* What is being asked:
Only the lines from the one containing "Click the search magnifier icon" through the final line of the entries below are wanted, each copied exactly.

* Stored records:
***

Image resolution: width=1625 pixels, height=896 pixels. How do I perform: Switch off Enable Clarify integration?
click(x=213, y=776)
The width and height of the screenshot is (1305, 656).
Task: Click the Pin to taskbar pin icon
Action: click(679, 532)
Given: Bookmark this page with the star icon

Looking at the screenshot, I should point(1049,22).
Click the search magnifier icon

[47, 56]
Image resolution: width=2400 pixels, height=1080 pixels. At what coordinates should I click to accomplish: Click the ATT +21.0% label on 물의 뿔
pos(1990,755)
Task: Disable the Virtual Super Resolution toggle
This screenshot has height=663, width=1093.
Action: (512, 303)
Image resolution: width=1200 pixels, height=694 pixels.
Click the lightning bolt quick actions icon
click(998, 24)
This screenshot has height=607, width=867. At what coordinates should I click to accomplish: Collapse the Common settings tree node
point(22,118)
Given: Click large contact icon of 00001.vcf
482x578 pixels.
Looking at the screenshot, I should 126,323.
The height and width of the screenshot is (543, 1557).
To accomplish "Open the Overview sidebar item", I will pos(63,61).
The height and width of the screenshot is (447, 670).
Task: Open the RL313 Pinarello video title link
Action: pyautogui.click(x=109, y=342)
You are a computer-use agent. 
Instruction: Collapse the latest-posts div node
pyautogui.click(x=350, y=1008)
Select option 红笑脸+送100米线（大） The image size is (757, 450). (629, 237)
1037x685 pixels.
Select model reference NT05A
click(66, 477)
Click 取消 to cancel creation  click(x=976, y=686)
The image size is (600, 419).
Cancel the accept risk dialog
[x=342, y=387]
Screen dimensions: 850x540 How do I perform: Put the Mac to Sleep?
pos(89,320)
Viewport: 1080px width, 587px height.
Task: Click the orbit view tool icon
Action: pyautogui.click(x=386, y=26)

***

* Written solution:
Click the search magnifier icon

[47, 56]
Image resolution: width=2400 pixels, height=1080 pixels. At what coordinates should I click to accomplish: Click the ATT +21.0% label on 물의 뿔
pos(1990,755)
Task: Disable the Virtual Super Resolution toggle
This screenshot has height=663, width=1093.
Action: (512, 303)
Image resolution: width=1200 pixels, height=694 pixels.
Click the lightning bolt quick actions icon
click(998, 24)
This screenshot has height=607, width=867. At what coordinates should I click to accomplish: Collapse the Common settings tree node
point(22,118)
Given: Click large contact icon of 00001.vcf
482x578 pixels.
Looking at the screenshot, I should 126,323.
The height and width of the screenshot is (543, 1557).
To accomplish "Open the Overview sidebar item", I will pos(63,61).
The height and width of the screenshot is (447, 670).
Task: Open the RL313 Pinarello video title link
Action: pyautogui.click(x=109, y=342)
You are a computer-use agent. 
Instruction: Collapse the latest-posts div node
pyautogui.click(x=350, y=1008)
Select option 红笑脸+送100米线（大） The image size is (757, 450). (629, 237)
1037x685 pixels.
Select model reference NT05A
click(66, 477)
Click 取消 to cancel creation  click(x=976, y=686)
The image size is (600, 419).
Cancel the accept risk dialog
[x=342, y=387]
Screen dimensions: 850x540 How do I perform: Put the Mac to Sleep?
pos(89,320)
Viewport: 1080px width, 587px height.
Task: Click the orbit view tool icon
Action: pyautogui.click(x=386, y=26)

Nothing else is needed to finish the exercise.